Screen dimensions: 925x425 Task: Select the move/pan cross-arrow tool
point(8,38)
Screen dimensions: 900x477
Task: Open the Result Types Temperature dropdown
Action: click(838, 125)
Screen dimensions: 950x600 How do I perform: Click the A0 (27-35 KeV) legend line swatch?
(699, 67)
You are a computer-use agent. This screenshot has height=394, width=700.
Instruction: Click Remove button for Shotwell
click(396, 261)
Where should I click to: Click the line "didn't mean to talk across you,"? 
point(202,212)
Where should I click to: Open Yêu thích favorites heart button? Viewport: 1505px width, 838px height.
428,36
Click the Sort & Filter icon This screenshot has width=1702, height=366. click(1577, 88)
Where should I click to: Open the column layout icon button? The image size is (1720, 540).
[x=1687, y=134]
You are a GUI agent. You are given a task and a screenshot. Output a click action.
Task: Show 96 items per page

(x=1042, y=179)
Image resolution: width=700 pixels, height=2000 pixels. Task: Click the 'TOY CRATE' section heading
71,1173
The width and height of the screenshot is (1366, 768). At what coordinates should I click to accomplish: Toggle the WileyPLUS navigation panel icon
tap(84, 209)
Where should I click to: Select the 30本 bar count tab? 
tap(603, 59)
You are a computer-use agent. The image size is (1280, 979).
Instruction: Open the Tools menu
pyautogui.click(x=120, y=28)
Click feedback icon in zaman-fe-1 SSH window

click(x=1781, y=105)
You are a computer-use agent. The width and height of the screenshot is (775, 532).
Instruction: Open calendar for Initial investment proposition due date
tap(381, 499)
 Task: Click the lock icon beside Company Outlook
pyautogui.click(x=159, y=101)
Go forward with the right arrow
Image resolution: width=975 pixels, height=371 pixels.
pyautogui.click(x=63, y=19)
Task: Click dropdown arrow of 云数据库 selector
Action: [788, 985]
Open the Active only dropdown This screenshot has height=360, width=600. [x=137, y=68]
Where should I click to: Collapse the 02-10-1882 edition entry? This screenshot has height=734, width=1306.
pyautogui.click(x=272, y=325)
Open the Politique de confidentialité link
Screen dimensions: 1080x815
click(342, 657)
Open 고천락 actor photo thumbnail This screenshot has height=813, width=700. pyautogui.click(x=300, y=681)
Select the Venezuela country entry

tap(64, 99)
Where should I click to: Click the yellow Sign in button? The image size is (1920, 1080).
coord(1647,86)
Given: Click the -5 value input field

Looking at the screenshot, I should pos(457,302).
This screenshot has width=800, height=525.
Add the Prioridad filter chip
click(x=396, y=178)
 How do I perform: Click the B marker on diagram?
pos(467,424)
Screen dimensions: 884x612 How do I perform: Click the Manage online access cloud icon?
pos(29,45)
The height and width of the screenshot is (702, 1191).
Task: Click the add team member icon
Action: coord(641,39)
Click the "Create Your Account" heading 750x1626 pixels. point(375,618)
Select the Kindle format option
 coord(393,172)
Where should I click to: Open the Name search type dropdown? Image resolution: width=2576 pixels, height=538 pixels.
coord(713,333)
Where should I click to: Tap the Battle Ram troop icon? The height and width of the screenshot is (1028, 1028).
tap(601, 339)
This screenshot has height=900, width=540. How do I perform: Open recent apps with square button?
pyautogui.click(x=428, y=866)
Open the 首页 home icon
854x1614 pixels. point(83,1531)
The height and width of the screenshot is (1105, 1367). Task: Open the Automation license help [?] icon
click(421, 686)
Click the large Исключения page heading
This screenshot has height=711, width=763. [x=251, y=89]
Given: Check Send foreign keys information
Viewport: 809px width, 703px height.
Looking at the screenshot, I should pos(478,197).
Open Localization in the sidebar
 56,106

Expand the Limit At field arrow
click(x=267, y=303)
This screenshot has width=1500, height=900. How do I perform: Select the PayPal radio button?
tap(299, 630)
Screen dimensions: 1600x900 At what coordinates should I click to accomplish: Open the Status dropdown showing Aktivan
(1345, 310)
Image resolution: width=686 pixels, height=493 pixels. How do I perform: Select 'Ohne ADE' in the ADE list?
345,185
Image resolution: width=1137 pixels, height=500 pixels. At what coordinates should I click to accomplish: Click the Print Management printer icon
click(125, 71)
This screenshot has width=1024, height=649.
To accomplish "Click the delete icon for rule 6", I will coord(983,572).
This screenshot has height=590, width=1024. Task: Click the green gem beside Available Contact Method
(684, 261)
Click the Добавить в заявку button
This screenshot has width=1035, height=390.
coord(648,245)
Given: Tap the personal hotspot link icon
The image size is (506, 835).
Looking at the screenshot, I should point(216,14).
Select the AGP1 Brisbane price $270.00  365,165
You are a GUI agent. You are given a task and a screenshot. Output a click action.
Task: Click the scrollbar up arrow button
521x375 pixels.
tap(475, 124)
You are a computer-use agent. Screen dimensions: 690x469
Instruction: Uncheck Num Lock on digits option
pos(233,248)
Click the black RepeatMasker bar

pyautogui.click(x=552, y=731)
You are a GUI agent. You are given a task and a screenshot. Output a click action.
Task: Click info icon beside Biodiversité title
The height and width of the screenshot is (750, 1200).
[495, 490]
-=-=-
- Exercise:
Lines holding the word "agent": say how many there are in the data, and nothing more.

- Written response:
7